L’idea è la solita: non avere un’idea. Fabrizio si è gentilmente offerto di farmi da pacer per qualsiasi ritmo io voglia tenere: per lui è comunque un allenamento che deve fare.
Attendiamo in auto che arrivi l’ora della partenza e il tempo sembra placarsi, tanto che smetterà di piovere pochi minuti prima del via, per poi riprendere debolmente alla fine della gara.
Si parte senza grandi cerimonie e io comincio l’improvvisazione cialtrona che tanto mi diverte ultimamente; dico a Fabrizio di portarmi a spasso a 4′:45″/km: cominciamo così e poi si vedrà.
Non so chi voglio prendere in giro: è un ritmo chiaramente al di sopra delle mie possibilità, ma chissene.
Siamo partiti in seconda fila, quindi nel primo chilometro, malgrado l’andatura allegra, sembriamo fermi: ci sorpassa un folla di gente che procede spedita e molto più veloce di noi, e io penso “Boh”, letteralmente.
Il tempo è umido e grigio, il panorama di strade tra i campi è inesistente, monotono e deprimente, i paesi si succedono tutti uguali; non c’è nulla con cui distrarsi.
Fabrizio è quasi ossessivo nella sia precisione: controlla il Garmin, mi fa cenni, mi rallenta ogni tanto, mi spinge quando deve.
Tanto lavoro porta ottimi frutti: per i primi 5 chilometri teniamo un ritmo preciso al secondo, ma io comincio a rendermi conto di non avere abbastanza benzina per correre altri 16 chilometri a questa velocità e prima di scoppiare è necessario che io rallenti. E’ troppo presto per cominciare a soffrire.
La corsa a sensazione prende il sopravvento e per i seguenti 8 chilometri rallento progressivamente fino a 5’/Km, tanto che Fabrizio sembra preoccupato: “Va tutto bene? Ce la fai?” Sì, ce la faccio ho solo rallentato un po’.
Prendo un gel verso il decimo e comincio a stufarmi: sono stufo di andare piano, sono stufo di sentirmi stanco, sono stufo di dover subire tutte ‘ste menate.
Allora improvviso una nuova strategia: decido di riposare ancora un paio di chilometri per poi aumentare nuovamente il ritmo. Posso anche star male per quegli ultimi sette o otto chilometri, non muoio mica.
Poco prima del dodicesimo c’è una salitina, una tizia mi sorpassa e cerca di andare via, ma io decido che è arrivato il momento e mi adeguo al suo ritmo, mentre Fabrizio comincia a non capirci più nulla.

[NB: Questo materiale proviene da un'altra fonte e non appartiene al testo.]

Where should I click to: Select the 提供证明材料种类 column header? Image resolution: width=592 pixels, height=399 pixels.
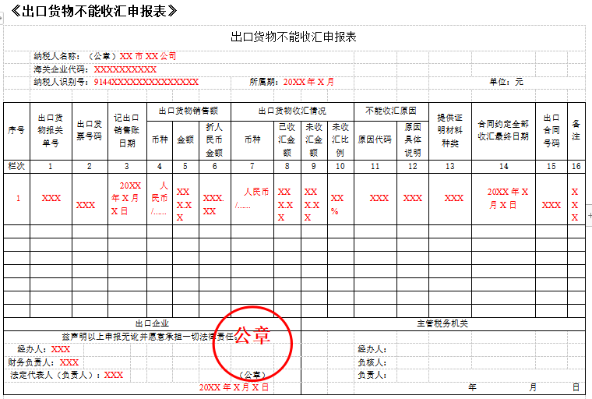click(x=449, y=130)
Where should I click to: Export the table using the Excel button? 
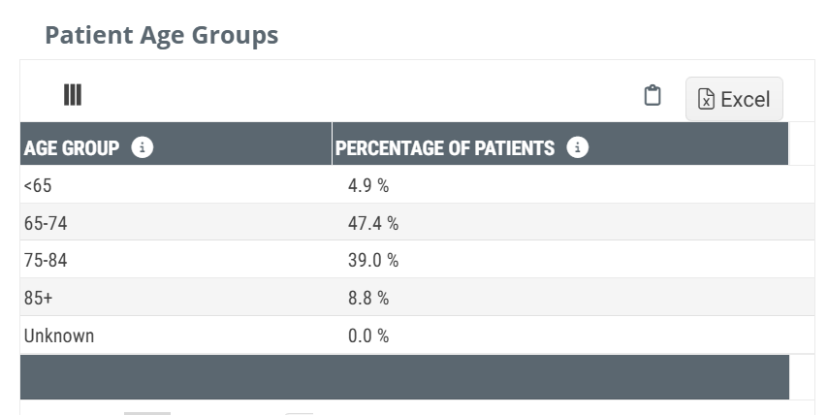pos(734,99)
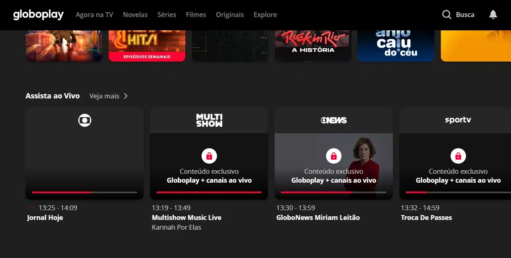
Task: Click the Veja mais link
Action: pyautogui.click(x=104, y=96)
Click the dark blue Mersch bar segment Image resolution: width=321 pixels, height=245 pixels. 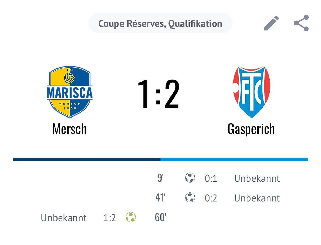tap(87, 159)
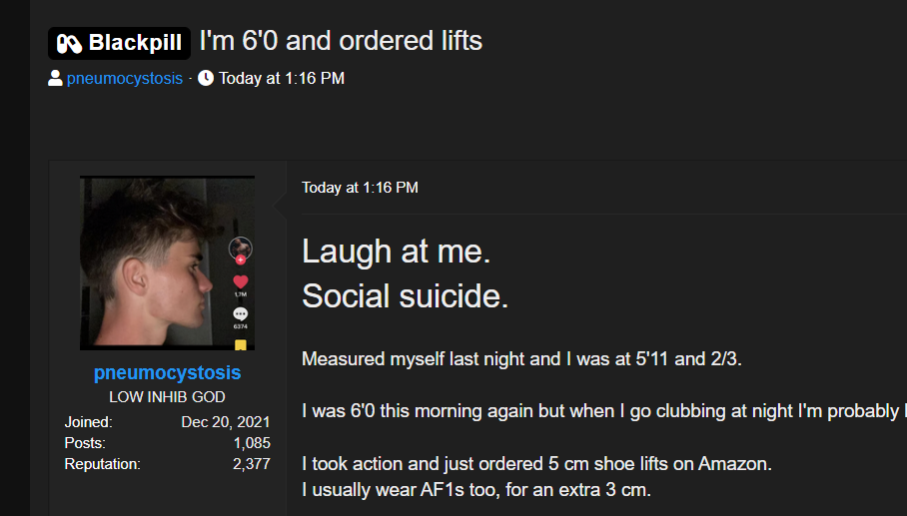The image size is (907, 516).
Task: Click the small round profile icon in avatar
Action: click(240, 249)
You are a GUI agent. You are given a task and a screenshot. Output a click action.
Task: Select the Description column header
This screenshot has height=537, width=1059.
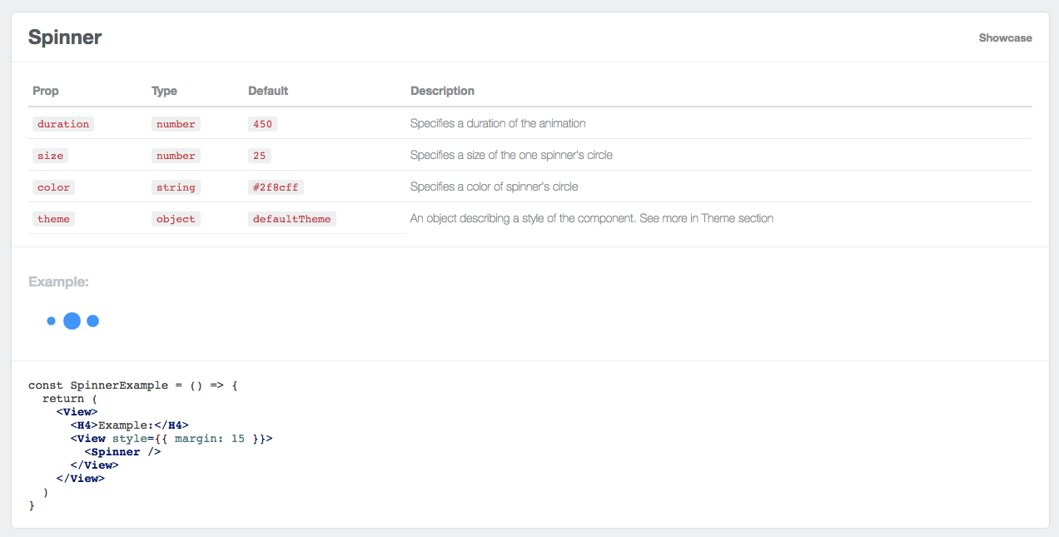pos(442,91)
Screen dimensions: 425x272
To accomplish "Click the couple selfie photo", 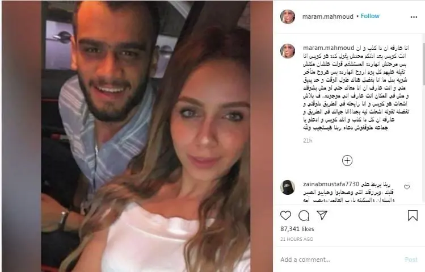I will pos(146,136).
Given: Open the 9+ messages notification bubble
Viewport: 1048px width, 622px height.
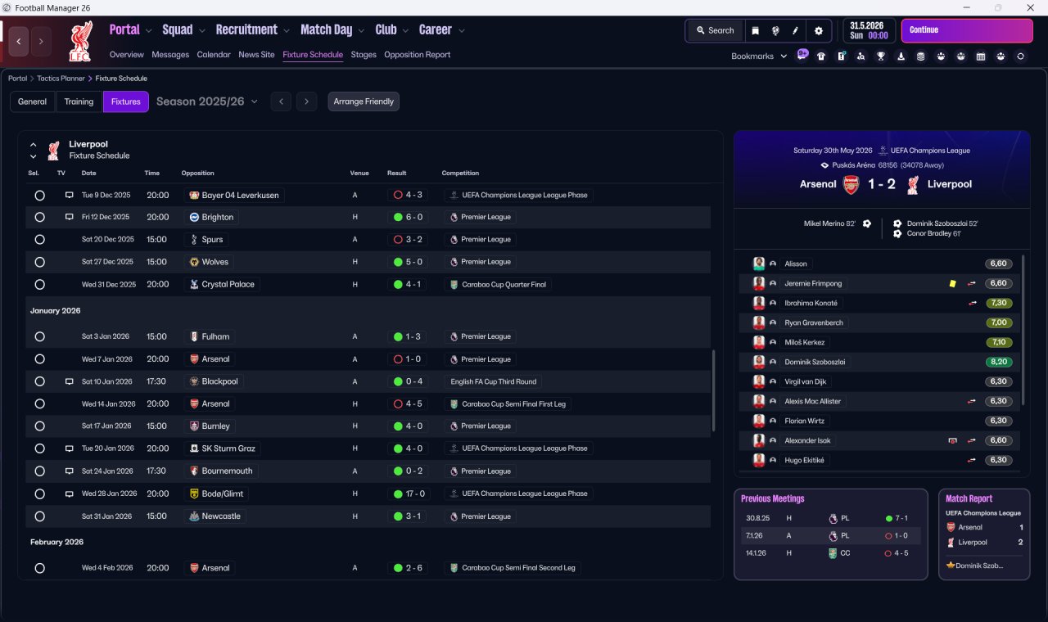Looking at the screenshot, I should click(802, 55).
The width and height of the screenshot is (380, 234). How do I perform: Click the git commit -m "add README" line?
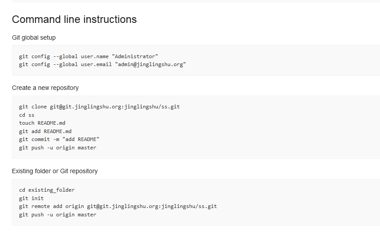pos(59,140)
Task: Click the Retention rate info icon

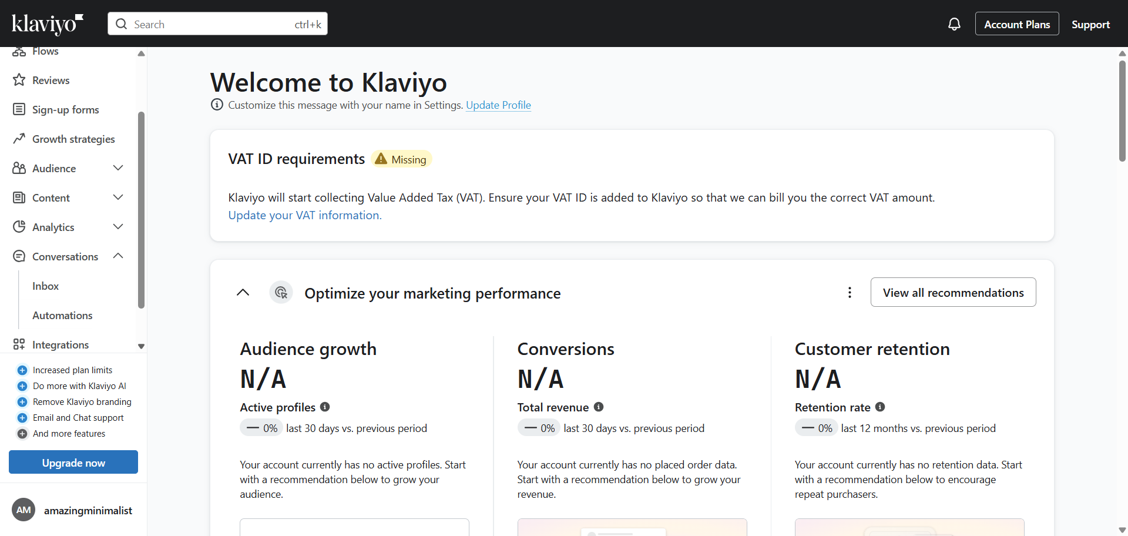Action: pyautogui.click(x=880, y=407)
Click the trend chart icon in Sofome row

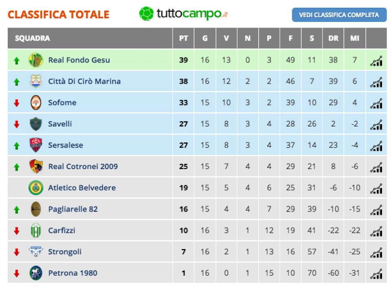[x=376, y=103]
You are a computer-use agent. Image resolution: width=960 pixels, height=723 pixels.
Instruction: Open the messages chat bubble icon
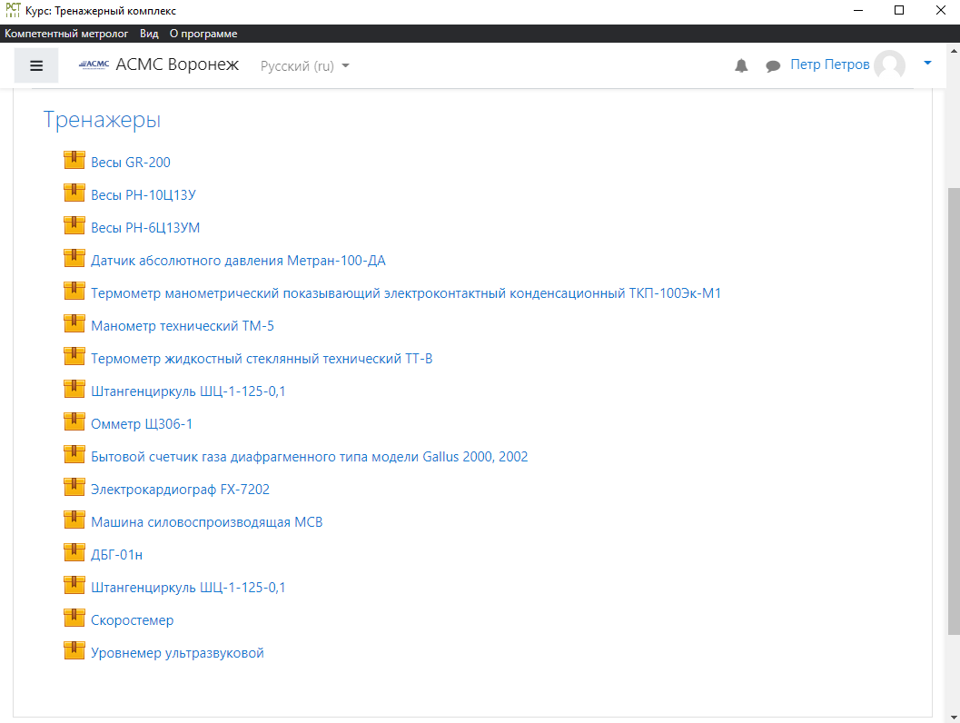point(773,65)
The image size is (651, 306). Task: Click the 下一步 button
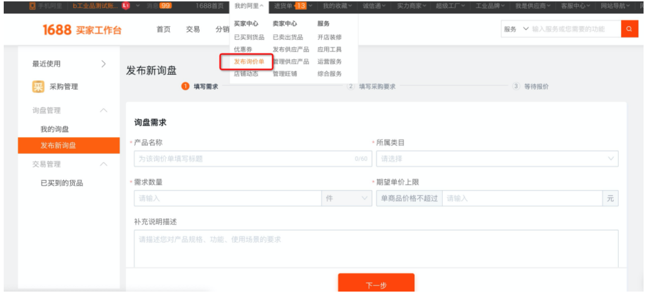click(x=376, y=283)
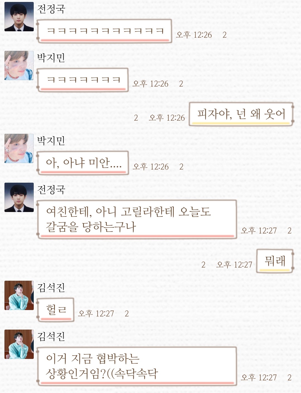Tap the 오후 12:26 timestamp beside 피자야 bubble
The height and width of the screenshot is (393, 301).
pos(167,118)
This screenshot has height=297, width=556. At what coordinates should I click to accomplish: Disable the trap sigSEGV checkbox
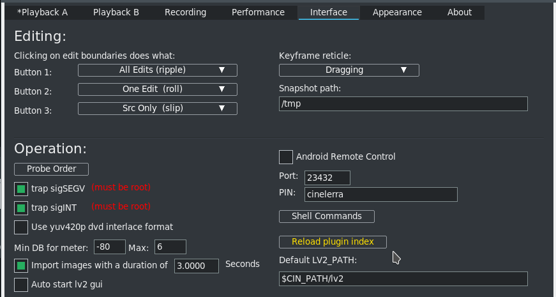[21, 188]
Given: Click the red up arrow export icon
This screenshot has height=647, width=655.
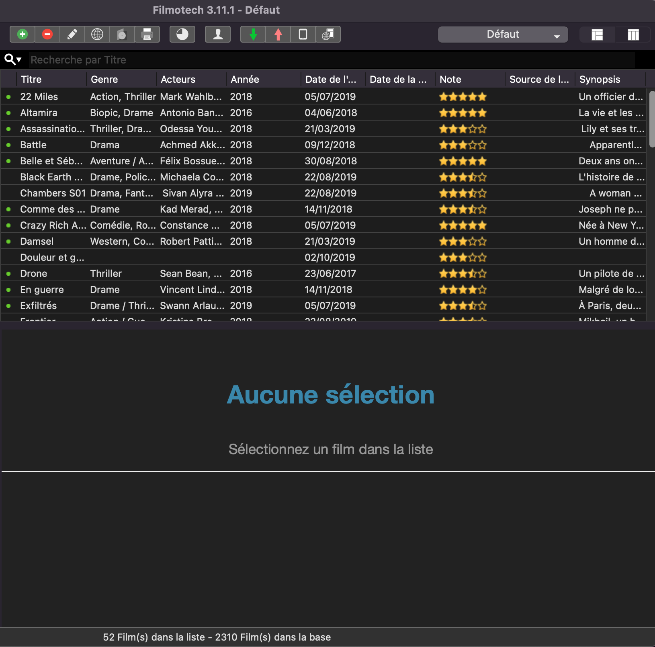Looking at the screenshot, I should click(x=278, y=35).
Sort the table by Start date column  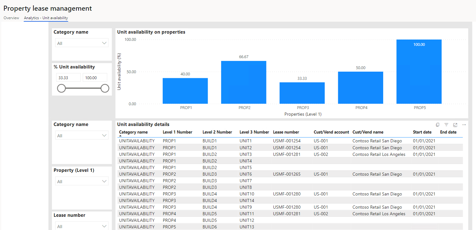(422, 132)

Da un momento all’altro aumento il ritmo di 10 secondi a chilometro, seguo la tipa che poi comincia a soffrire perché dall’undici e mezzo al quattordici è tutto un lungo rettilineo, e lei è sola e la testa non l’aiuta, tanto che la sorpasso e ci chiede di stare con noi perché non ce la fa quasi più.
Finalmente le gambe girano meglio, mi sento leggero, mi sto divertendo.
Naturalmente non durerà a lungo: al diciottesimo la gara mi presenta il conto, ma io chiedo lo sconto e rallento solo un poco stringendo i denti e pensando “non mi avrai”.
Ormai manca poco e io conosco bene il percorso, il che è una cosa che mi dà un grande aiuto psicologico; gli ultimi 500 metri accenniamo anche uno sprint e mi spendo tutto quello che ho, tanto è finita.
Taglio il traguardo con Fabrizio staccando un tempo insperato: 1 ora e 41, sette secondi di differenza rispetto al tempo fatto la settimana scorsa. Non ci speravo affatto, visto come si erano messe le cose, ma è un’altra conferma che la testa conta tanto, molto di più di quello che siamo disposti ad ammettere.

Il tempo di una doccia e uno spuntino e ci rimettiamo in viaggio per casa sotto una pioggia che nel frattempo si è fatta torrenziale. Archivio la mia 24a mezza maratona, per oggi me la godo, e domani si pensa alla prossima.